Birds – I have been seeing the theme of birds pop up in my boys’ interests lately, especially for my five-year-old. He is carrying around some beloved bird toys, and he loves collecting feathers, and every night, instead of reading a book, we’re looking at birds in our bird app, looking at their photos, where they live, and listening to the sounds they make. I definitely want to write about this more when I can, but I have already written about how the real birds gave us a show this summer, and wow, how special is that?! And you can see the photographs I took of a cardinal family rearing their young on my photography blog.

Piano – My eight-year-old started piano lessons this summer! We are so excited about this, and I already wrote a column about that and will be posting it soon.

Robotics – My eight-year-old has been interested in robotics for a while, and he’s learned about them in a few different ways. But this isn’t something he works on everyday. I’m sure I’ll be writing more about the steps he’s taken with this in an upcoming post.

More building projects – I have noticed my son’s general desire to create things with cardboard and craft materials has slowed down, but he did finish another Star Wars ship recently, and he’s got a list of ideas he keeps saying he’ll work on. We’ll see…

The project calendar – In order to help me make sure that I’m giving my boys the time they need to work on their own projects, I developed a project calendar. I’ll explain how I’m doing that at some point.

After learning about food webs on the show Wild Kratts, my boys decided to make one of their own. All I did was print off the photos they wanted from the web.

My five-year-old decided he wanted to make one all by himself without his brother’s help.


You may have already read that home/school/life has a new website, and we’re giving away the summer issue for free to celebrate. If you want to take advantage of that, read this. I’m happy to see the magazine growing, and it’s getting a lot of good feedback, but we still need more subscribers. It’s a lot of work, and the brunt of that work is on editor-in-chief, Amy Sharony, but I feel hopeful the magazine will get to a place where it can afford to hire more writers and bloggers and general help!

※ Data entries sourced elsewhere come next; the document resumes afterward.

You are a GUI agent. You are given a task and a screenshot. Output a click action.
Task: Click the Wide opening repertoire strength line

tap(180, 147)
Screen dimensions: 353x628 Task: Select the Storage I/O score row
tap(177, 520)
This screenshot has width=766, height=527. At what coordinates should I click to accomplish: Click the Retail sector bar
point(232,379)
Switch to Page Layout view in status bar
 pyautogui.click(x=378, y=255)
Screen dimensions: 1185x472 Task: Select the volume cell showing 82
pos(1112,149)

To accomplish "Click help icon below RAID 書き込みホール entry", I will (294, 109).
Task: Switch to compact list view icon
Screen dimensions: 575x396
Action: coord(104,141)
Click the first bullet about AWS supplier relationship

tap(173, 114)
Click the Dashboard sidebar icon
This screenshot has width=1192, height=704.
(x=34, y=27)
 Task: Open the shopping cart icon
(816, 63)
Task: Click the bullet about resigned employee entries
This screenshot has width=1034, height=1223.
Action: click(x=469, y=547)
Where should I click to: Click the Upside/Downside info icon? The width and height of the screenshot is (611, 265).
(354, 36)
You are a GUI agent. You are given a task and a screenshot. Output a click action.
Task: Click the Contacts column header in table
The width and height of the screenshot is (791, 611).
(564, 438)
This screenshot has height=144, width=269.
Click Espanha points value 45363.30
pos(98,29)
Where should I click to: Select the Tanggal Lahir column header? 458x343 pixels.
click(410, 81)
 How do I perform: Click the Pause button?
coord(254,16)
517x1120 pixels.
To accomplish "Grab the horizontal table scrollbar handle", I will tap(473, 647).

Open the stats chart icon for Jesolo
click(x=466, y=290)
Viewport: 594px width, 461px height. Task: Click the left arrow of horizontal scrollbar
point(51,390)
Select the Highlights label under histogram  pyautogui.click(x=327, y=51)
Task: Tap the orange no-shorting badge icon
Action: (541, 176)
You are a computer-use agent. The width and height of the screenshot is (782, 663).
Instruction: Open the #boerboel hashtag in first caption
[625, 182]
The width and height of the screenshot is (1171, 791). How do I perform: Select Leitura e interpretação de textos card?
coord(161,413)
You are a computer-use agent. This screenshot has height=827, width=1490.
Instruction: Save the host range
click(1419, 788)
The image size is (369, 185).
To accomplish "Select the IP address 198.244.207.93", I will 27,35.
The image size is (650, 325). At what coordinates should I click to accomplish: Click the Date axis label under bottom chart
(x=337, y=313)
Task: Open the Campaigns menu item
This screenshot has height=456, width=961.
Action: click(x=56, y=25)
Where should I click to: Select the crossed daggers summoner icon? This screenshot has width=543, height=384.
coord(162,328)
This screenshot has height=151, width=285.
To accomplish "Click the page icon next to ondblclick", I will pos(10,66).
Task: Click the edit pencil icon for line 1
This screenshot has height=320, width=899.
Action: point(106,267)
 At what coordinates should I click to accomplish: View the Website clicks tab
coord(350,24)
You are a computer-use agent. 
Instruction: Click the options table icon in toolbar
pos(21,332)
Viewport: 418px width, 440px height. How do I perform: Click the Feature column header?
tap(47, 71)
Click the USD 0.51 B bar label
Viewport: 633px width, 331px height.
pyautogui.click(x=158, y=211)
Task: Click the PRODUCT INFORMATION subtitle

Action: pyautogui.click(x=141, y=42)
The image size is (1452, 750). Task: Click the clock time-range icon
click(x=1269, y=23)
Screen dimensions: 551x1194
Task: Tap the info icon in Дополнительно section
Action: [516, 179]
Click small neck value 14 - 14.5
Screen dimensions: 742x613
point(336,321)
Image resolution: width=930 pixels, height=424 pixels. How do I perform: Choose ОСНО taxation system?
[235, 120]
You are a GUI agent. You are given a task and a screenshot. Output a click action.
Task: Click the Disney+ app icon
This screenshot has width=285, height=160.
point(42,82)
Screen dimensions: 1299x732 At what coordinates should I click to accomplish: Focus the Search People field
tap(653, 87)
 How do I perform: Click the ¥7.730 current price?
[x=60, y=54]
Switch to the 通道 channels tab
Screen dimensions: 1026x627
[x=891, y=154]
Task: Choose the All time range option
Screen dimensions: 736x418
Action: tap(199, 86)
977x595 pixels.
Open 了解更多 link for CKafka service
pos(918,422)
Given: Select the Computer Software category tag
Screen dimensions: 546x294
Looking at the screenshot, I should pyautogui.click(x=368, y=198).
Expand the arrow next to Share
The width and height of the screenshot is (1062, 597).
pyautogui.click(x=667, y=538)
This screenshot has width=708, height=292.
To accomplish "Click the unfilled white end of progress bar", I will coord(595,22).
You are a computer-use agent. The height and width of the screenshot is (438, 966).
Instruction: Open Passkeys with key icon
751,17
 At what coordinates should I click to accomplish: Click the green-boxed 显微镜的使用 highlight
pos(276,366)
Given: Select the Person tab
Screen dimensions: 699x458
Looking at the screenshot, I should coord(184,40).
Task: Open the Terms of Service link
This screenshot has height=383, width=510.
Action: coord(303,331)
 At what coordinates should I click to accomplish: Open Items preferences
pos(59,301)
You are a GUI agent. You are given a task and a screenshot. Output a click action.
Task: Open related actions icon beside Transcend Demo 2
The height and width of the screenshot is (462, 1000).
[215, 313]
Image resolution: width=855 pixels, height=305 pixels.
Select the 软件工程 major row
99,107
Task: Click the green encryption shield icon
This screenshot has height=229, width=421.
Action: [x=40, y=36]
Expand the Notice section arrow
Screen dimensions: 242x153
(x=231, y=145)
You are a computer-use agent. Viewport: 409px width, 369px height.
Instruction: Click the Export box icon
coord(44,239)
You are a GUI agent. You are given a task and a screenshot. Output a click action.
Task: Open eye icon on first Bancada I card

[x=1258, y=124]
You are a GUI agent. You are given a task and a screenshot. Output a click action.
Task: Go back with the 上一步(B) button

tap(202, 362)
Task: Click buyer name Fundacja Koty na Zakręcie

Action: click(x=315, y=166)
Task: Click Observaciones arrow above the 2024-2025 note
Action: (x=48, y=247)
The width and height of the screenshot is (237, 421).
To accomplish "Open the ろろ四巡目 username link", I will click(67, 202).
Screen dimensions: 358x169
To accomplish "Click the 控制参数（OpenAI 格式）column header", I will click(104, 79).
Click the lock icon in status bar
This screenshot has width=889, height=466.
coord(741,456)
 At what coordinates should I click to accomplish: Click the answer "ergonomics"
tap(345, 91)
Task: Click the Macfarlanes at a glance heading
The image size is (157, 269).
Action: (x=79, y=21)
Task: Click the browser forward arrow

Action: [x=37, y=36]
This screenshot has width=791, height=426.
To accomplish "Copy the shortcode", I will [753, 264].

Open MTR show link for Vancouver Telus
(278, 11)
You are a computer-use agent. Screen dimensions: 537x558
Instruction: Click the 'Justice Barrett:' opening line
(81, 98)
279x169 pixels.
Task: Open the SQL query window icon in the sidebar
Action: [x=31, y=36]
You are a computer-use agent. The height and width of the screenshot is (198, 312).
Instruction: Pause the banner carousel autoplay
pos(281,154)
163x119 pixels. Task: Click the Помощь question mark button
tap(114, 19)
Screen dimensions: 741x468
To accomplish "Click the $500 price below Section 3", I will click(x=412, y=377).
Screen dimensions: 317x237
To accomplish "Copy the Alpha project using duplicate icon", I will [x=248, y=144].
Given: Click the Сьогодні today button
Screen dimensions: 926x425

I, too, am working on some other projects that I hope will eventually get me to my goal of earning a decent part-time salary working from home. I’m going to be pursuing more freelance opportunities, but gosh, it’s so hard to get everything done while taking care of my boys, homeschooling them, and taking care of the house too. (Obviously, if anyone has any leads for me, I would welcome them.)

Good thing I love what I do! I have worked out a system to get things done, and though everything gets done slowly, it gets done. Hmmm…that might be a good topic for a column or blog post someday too.

Funny thing, even though it’s only mid-July, public school starts here on August 4th, and since my boys are involved in some activities that correspond with the traditional school year, I’m starting to feel like summer is going to be winding down soon. And I feel like it’s barely just begun! Well, August is birthday month for us, though. That’ll slow down the homeschooling at least, and it’ll give me more to write about. Like I said, time is going fast, and my boys are growing fast too!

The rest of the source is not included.